An estimated 22,000 video poker machines will be up for sale tonight as South Carolina pulls the plug on the state's once-booming video poker industry.
But don't look for those machines to start popping up in Nevada or New Jersey, says an official with slot machine giant International Game Technology.
By law, operators in the Palmetto State have just eight days to remove the machines from South Carolina or to destroy them. Most of those machines are now being sold by their operators into nearby states, such as West Virginia and North Carolina, said Jerry Young, director of public gaming with IGT. Machines are being sold primarily by individual owners and operators, he said.
The reason they're not moving into traditional gaming markets, Young said, is that the machines are "grey machines" -- video poker devices originally intended for amusement purposes, but that were later modified for gambling purposes. Though this modification was legal in South Carolina, it is also done in many markets where gambling is illegal.
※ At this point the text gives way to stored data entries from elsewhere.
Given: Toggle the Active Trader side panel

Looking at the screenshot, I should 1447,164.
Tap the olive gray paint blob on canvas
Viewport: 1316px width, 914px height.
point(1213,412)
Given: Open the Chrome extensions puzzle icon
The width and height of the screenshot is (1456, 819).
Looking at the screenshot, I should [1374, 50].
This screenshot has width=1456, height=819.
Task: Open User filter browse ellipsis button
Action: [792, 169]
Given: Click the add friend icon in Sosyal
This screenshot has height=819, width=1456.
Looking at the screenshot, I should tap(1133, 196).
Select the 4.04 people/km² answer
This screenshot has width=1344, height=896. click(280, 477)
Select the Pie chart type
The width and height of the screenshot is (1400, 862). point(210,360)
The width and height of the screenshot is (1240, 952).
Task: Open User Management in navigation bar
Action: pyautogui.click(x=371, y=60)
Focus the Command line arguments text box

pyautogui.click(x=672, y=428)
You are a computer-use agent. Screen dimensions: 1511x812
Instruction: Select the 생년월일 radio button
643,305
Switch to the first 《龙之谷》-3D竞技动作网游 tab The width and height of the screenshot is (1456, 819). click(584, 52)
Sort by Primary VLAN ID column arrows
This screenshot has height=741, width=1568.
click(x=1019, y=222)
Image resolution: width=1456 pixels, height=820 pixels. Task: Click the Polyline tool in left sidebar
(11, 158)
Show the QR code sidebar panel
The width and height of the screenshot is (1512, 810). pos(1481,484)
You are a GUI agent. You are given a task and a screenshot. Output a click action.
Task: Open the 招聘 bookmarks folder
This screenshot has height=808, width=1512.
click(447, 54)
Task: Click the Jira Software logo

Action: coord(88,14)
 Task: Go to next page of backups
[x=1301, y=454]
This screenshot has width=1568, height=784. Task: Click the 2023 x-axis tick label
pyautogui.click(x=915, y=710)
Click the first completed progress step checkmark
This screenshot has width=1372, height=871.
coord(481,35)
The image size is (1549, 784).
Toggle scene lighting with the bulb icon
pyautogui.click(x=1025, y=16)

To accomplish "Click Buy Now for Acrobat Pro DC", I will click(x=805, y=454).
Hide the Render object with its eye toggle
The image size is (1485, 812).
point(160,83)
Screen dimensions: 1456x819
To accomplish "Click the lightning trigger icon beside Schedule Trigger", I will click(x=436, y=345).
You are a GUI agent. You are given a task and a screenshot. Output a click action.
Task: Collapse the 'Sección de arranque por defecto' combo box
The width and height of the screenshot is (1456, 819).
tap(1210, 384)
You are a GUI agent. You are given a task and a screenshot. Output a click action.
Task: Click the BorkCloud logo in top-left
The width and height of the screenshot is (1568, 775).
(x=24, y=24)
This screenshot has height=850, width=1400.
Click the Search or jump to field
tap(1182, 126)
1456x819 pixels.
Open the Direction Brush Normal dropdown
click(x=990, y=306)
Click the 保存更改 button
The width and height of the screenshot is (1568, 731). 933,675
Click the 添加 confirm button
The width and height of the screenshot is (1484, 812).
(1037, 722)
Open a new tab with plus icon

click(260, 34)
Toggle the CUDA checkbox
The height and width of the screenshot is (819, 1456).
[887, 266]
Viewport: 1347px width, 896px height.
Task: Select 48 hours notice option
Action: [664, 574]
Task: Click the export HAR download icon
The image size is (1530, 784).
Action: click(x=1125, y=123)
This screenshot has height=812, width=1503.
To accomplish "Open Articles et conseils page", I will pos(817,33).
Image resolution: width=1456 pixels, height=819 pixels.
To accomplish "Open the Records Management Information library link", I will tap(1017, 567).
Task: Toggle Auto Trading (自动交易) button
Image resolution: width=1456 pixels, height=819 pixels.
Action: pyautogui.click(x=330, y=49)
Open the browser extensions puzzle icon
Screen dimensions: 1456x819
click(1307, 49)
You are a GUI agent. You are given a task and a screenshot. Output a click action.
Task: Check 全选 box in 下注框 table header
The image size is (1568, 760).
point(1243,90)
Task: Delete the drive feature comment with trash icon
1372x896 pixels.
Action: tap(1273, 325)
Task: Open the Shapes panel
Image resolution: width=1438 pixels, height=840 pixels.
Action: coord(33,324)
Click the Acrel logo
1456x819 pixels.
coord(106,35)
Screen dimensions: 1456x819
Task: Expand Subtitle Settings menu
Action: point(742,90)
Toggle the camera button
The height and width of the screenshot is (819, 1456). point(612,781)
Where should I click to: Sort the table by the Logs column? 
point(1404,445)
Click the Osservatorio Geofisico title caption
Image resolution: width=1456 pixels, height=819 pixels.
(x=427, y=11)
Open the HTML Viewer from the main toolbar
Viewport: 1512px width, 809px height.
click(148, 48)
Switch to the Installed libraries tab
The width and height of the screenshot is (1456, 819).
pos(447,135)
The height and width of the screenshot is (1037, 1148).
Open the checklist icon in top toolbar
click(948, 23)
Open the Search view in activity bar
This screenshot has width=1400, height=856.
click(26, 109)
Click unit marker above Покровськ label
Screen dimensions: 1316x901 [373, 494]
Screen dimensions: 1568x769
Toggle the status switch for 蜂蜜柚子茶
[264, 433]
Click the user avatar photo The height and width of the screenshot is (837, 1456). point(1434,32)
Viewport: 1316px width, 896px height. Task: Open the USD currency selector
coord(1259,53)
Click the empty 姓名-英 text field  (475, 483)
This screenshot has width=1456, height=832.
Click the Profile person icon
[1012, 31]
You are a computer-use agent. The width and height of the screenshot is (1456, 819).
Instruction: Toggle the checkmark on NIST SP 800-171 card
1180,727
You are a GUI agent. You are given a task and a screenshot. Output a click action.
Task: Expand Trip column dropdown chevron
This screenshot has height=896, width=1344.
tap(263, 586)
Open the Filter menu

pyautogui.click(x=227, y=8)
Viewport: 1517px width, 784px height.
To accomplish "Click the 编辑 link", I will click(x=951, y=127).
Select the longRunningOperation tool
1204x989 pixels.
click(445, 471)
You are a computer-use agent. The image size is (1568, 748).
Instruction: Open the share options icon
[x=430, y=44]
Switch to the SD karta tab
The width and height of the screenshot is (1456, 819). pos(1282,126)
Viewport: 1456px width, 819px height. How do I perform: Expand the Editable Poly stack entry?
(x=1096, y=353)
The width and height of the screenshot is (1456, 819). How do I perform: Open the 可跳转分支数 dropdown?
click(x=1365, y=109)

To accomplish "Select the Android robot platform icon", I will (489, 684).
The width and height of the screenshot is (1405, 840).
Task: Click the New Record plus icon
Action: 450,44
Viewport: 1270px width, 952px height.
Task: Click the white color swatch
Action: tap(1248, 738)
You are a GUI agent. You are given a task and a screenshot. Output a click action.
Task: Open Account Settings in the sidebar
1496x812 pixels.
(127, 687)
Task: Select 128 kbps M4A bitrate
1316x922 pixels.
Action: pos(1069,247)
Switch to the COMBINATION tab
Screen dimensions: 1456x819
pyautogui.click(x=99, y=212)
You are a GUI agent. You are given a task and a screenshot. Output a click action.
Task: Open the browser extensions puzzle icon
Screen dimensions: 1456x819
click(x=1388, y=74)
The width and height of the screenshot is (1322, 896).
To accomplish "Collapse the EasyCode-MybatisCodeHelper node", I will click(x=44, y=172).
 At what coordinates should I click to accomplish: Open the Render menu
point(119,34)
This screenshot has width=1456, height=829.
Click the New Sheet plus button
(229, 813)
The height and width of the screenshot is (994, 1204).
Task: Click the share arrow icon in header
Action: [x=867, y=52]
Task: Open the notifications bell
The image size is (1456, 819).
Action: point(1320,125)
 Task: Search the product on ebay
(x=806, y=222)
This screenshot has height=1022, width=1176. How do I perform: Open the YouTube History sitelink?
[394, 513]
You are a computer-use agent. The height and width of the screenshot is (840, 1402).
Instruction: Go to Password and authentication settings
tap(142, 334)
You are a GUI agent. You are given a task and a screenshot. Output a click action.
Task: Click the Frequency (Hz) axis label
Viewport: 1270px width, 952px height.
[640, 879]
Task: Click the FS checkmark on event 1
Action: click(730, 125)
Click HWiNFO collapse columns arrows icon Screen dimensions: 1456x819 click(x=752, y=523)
These machines were primarily produced by manufacturers not licensed in Nevada or New Jersey, Young said, so the machines could not be re-sold in either state.
"IGT does not look to the removal of these machines as a business issue for us in the markets that are regulated, and where we sell machines today," Young said. "These machines will find their way into unregulated markets."
Some of those markets are fighting the influx -- North Carolina legislators are to ban amusement-only video poker machines.
Even if the machines were made by regulated operators, most are as much as 10 to 15 years old, and thereby incapable of communicating with modern slot machine accounting systems.
"If someone's opening up a new Strip casino, do they want to put in a 10-year-old machine?" said Dave Ehlers, chairman of Las Vegas Investment Advisors. "Hell, no. They want the hot stuff."